#### REQUEST
Can you give back every item from the start of the items down to the line containing "click(x=530, y=282)", switching "Maximum Security" to "Total Protection" and leaving everything else unchanged?

#### MATERIAL SHOWN
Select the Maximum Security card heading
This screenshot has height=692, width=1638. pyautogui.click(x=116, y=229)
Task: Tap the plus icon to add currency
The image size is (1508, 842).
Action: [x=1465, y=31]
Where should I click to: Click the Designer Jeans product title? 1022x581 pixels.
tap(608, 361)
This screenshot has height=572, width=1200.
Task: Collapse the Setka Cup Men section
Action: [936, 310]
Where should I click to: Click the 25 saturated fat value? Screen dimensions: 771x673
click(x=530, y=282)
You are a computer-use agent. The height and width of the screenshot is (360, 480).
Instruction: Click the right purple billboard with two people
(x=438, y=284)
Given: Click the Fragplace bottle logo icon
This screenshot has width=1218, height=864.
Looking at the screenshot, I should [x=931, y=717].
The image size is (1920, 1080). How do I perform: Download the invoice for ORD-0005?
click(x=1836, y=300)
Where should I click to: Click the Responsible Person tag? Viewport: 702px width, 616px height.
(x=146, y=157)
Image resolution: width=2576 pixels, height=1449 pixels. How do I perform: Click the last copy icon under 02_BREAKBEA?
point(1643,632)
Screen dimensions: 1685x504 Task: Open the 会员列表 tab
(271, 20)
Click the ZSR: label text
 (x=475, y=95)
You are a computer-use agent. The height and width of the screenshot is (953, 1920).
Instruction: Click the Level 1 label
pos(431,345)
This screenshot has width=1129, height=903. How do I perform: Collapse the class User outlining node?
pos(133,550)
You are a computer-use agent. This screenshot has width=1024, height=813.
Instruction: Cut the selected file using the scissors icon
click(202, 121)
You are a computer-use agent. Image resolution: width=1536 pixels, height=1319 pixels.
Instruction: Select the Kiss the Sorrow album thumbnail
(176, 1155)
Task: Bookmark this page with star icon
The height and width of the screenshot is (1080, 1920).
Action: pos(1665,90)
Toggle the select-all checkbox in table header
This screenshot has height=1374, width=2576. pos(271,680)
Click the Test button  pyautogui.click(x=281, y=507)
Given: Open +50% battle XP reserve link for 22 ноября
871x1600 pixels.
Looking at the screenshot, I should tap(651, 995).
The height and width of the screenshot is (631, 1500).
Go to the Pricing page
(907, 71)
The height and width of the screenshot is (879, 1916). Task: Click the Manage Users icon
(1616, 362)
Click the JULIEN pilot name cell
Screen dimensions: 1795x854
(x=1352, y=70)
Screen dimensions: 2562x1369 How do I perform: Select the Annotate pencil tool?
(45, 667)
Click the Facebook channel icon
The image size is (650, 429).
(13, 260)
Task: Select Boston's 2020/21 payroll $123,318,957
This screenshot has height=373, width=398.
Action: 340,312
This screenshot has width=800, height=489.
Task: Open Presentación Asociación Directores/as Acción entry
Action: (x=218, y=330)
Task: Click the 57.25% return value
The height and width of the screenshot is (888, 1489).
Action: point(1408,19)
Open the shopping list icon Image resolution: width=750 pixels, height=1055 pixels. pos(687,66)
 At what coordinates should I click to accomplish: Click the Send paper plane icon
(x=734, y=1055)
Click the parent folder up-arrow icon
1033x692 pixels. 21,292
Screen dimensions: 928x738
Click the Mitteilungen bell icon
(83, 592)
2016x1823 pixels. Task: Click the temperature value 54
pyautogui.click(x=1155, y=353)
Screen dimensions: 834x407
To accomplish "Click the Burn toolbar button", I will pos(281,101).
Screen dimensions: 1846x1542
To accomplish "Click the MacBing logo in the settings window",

#### THE ANSWER
Select the Total Protection card heading
This screenshot has height=692, width=1638. pyautogui.click(x=116, y=229)
Task: Tap the plus icon to add currency
The image size is (1508, 842).
Action: [x=1465, y=31]
Where should I click to: Click the Designer Jeans product title? 1022x581 pixels.
tap(608, 361)
This screenshot has height=572, width=1200.
Task: Collapse the Setka Cup Men section
Action: [936, 310]
Where should I click to: Click the 25 saturated fat value? Screen dimensions: 771x673
click(x=530, y=282)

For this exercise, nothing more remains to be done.